_Instructions for the task_. The records are to be copied word for word, and the pictures dropped.

Stored items:
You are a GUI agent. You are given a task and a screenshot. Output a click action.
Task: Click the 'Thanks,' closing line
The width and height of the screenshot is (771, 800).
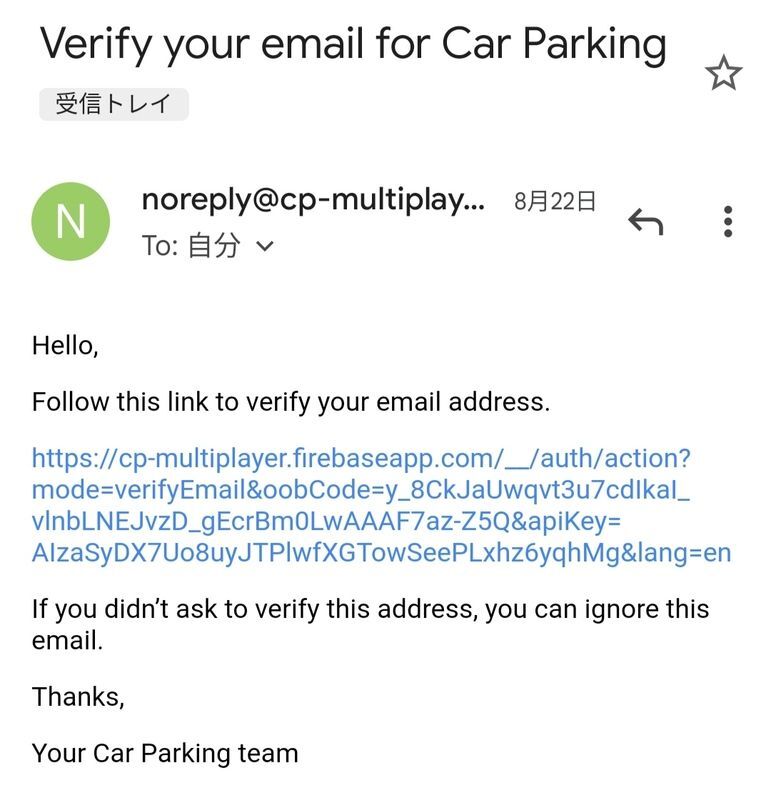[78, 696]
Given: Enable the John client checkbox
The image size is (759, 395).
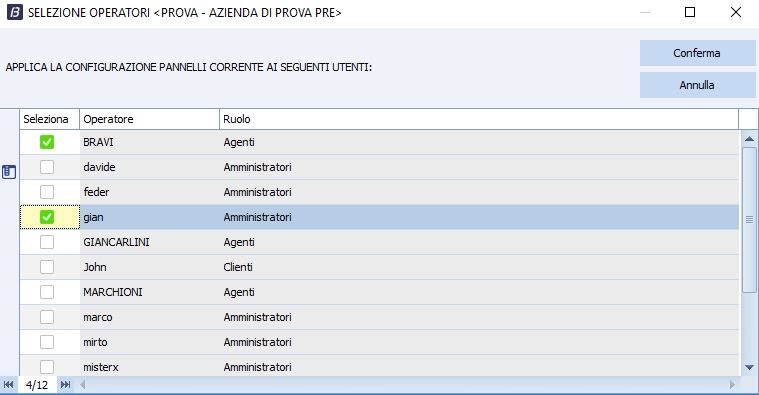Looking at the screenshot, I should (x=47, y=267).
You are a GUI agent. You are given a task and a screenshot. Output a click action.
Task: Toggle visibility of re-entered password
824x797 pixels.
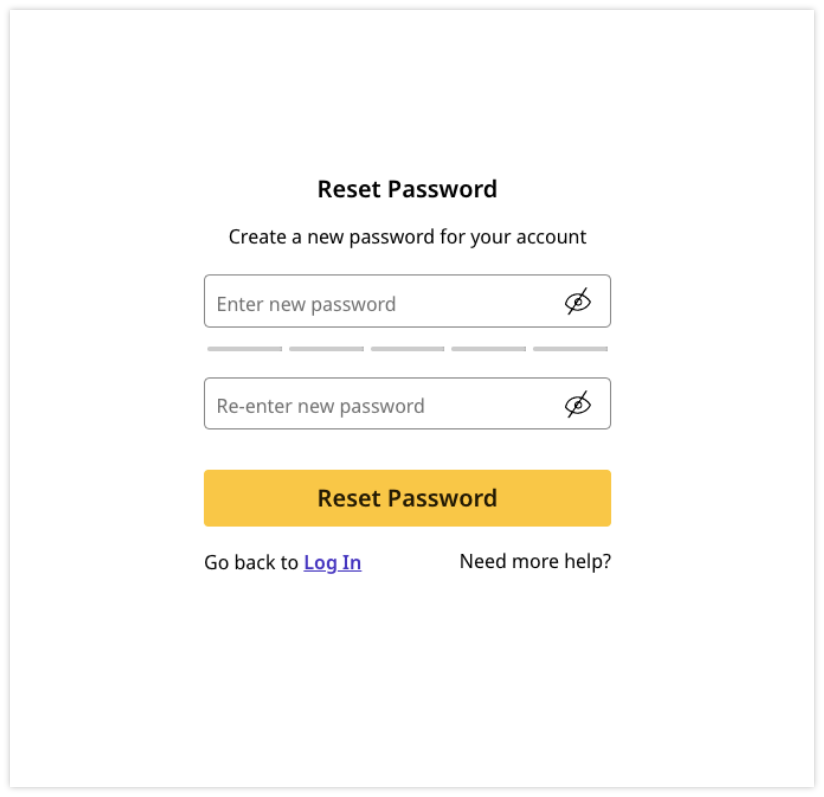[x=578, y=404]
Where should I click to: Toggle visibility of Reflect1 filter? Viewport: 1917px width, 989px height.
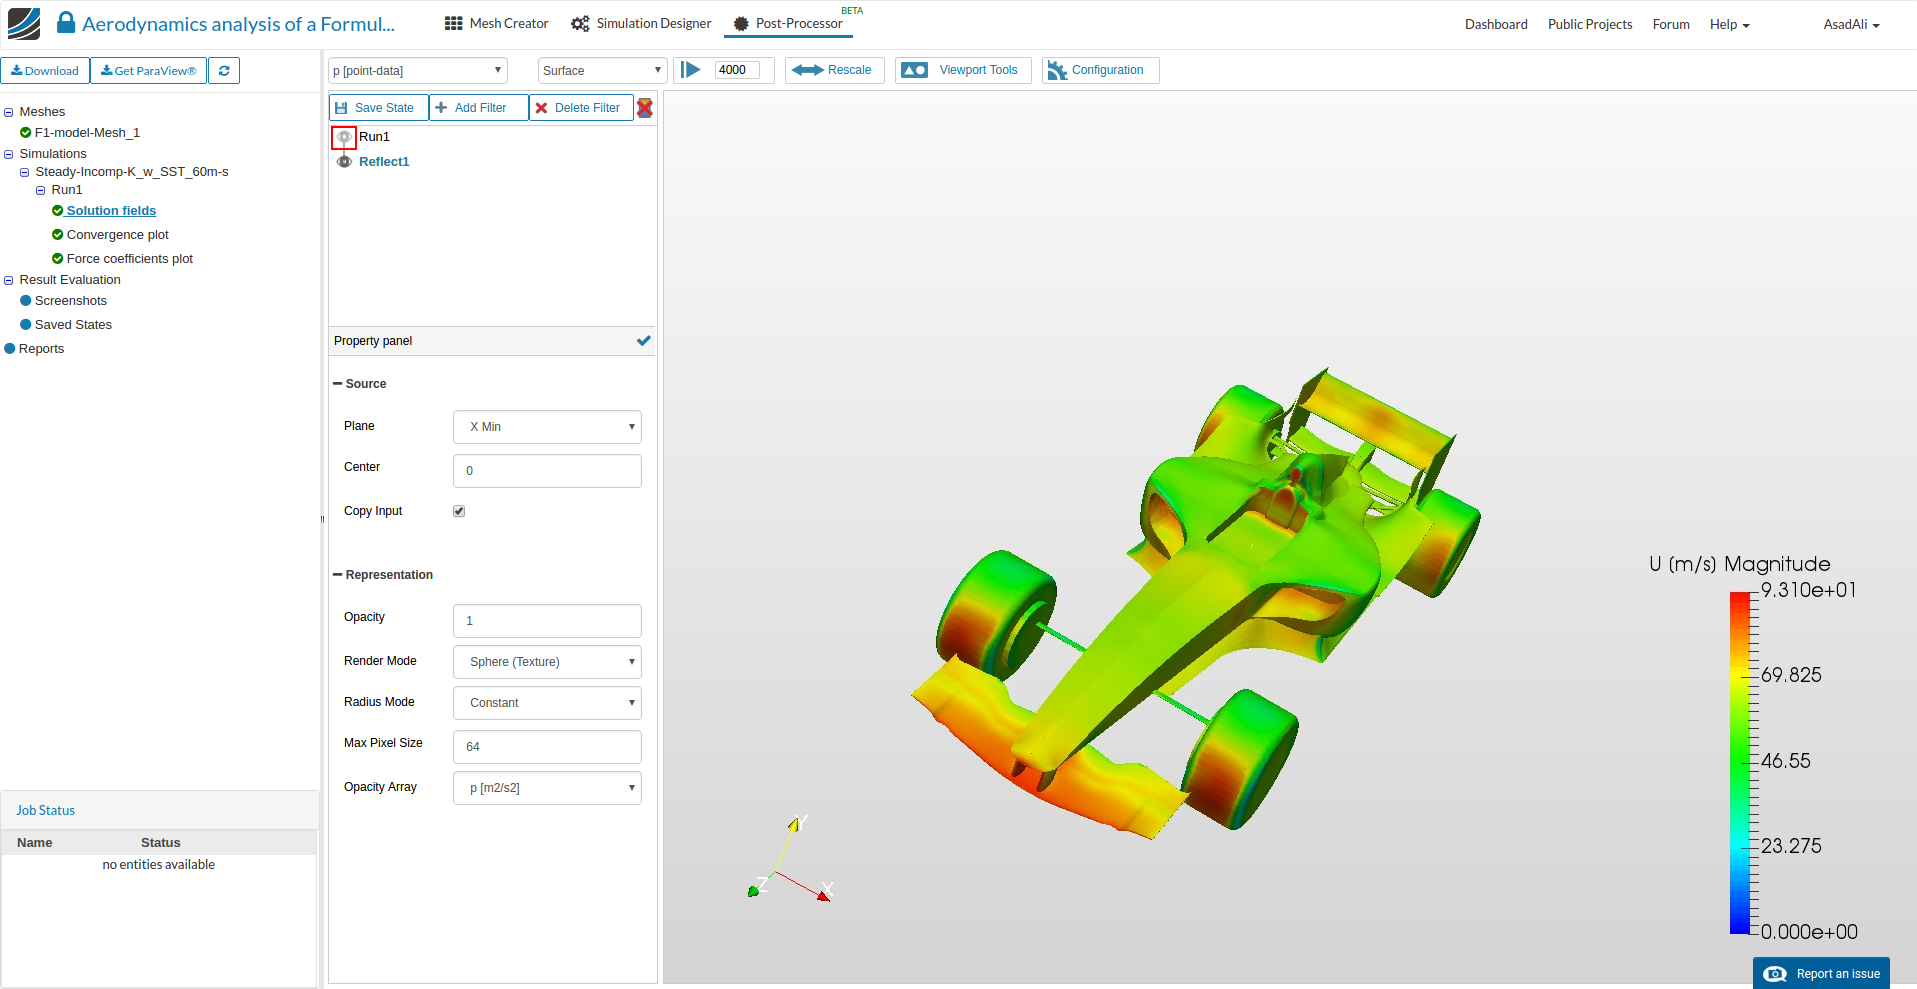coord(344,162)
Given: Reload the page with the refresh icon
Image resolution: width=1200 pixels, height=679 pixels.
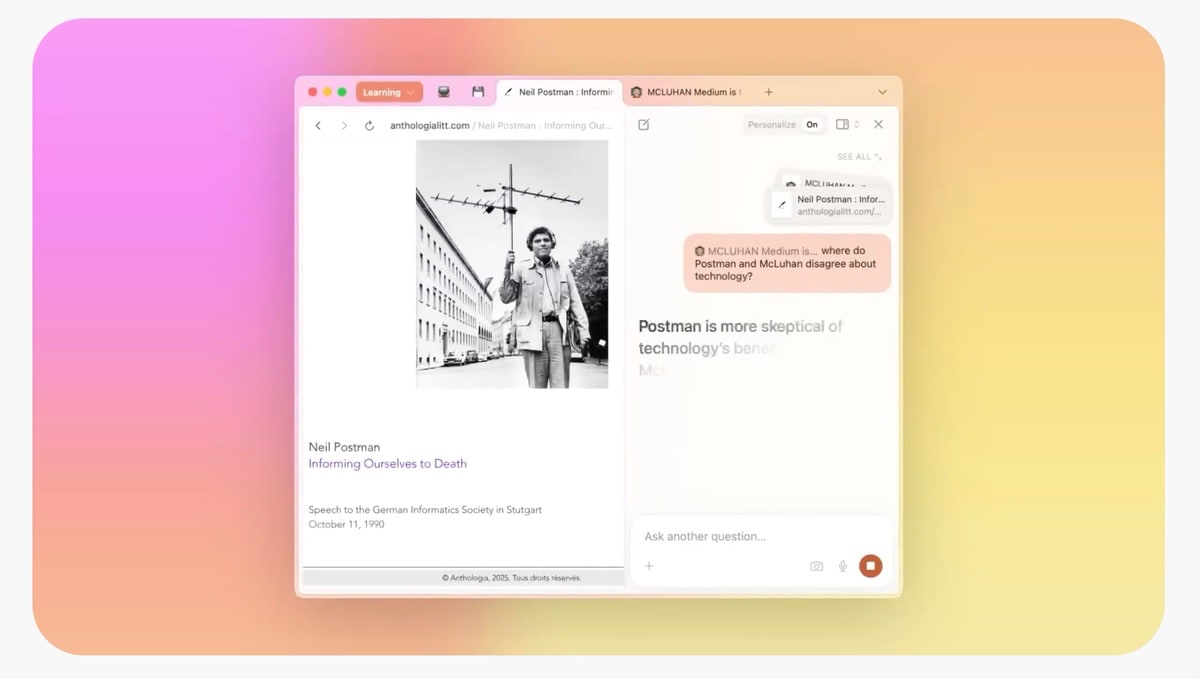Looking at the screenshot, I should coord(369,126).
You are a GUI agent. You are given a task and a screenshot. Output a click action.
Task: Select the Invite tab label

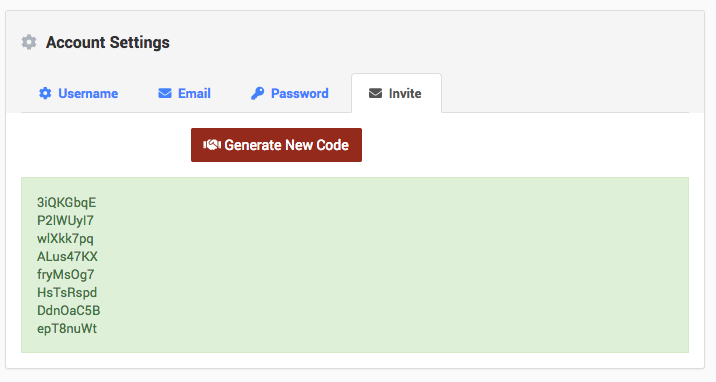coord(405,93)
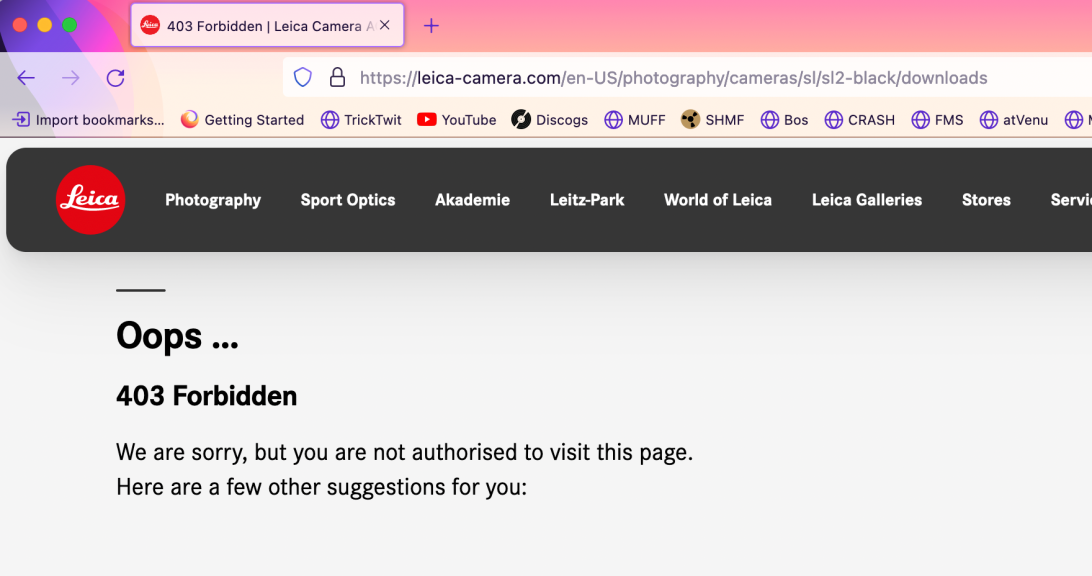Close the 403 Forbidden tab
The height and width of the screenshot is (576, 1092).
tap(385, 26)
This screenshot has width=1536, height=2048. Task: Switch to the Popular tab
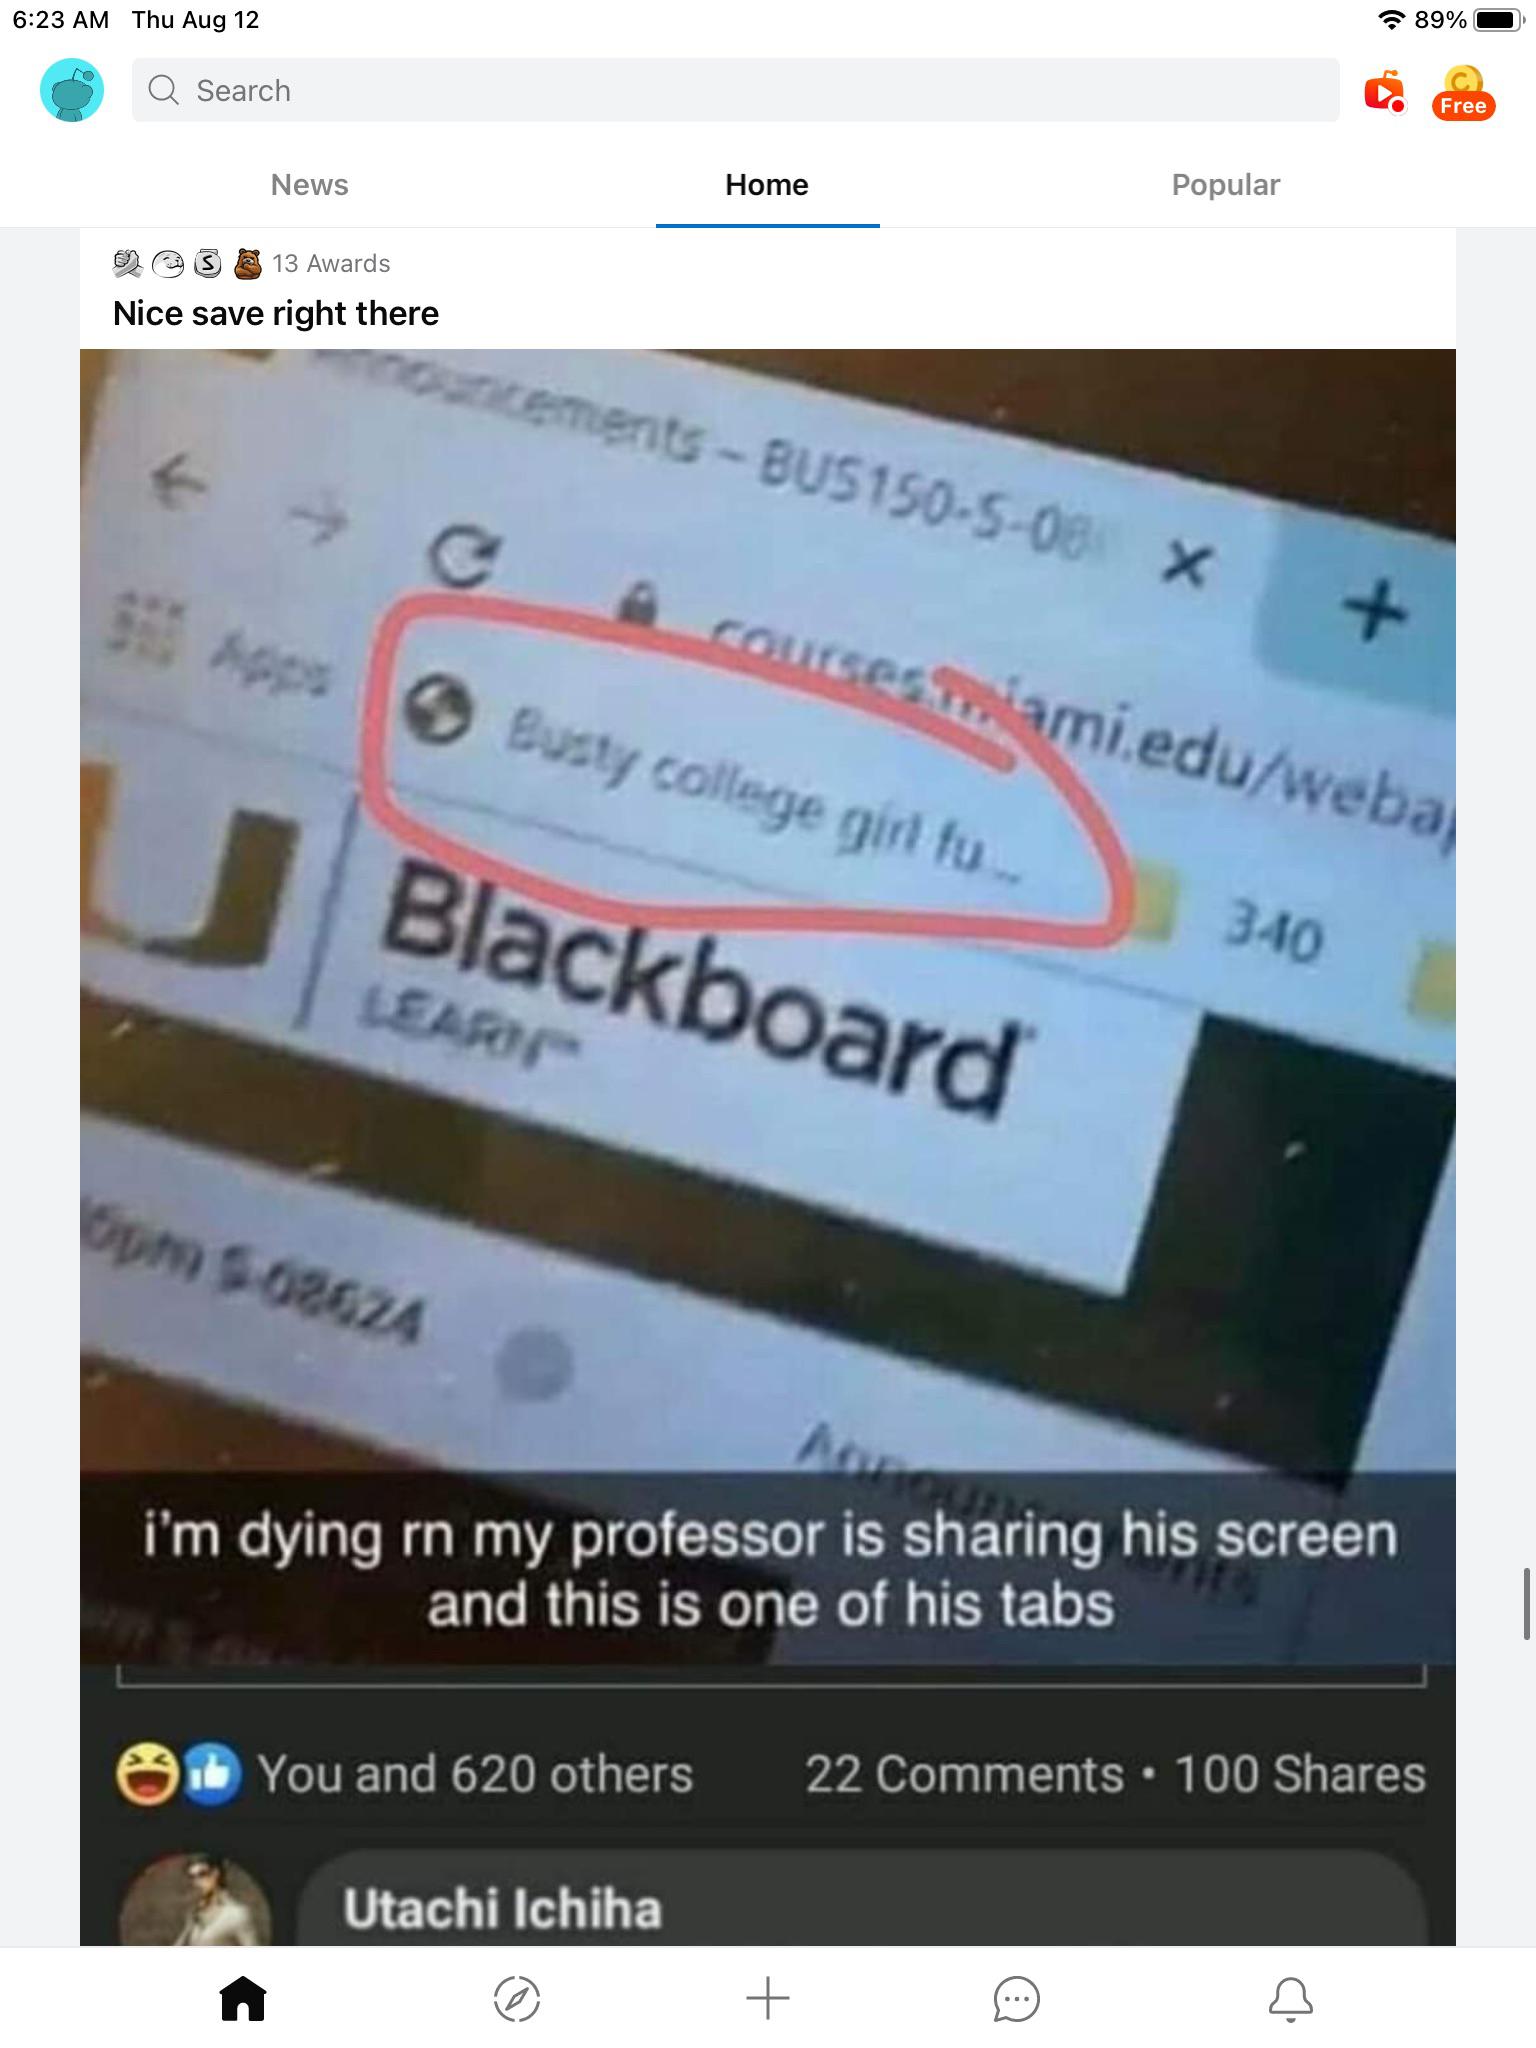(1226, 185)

_Answer to the exercise_.
You are a GUI agent. You are given a task and a screenshot. Output a click action.
Task: Click the 'Thanks,' closing line
The width and height of the screenshot is (771, 800).
[78, 696]
Given: Enable the John client checkbox
The image size is (759, 395).
Looking at the screenshot, I should (x=47, y=267).
You are a GUI agent. You are given a task and a screenshot. Output a click action.
Task: Toggle visibility of re-entered password
824x797 pixels.
[x=578, y=404]
Where should I click to: Toggle visibility of Reflect1 filter? Viewport: 1917px width, 989px height.
coord(344,162)
Given: Reload the page with the refresh icon
Image resolution: width=1200 pixels, height=679 pixels.
Looking at the screenshot, I should coord(369,126).
You are a GUI agent. You are given a task and a screenshot. Output a click action.
Task: Select the Invite tab label

coord(405,93)
Close the 403 Forbidden tab
The height and width of the screenshot is (576, 1092).
tap(385, 26)
This screenshot has width=1536, height=2048. Task: Switch to the Popular tab
(1226, 185)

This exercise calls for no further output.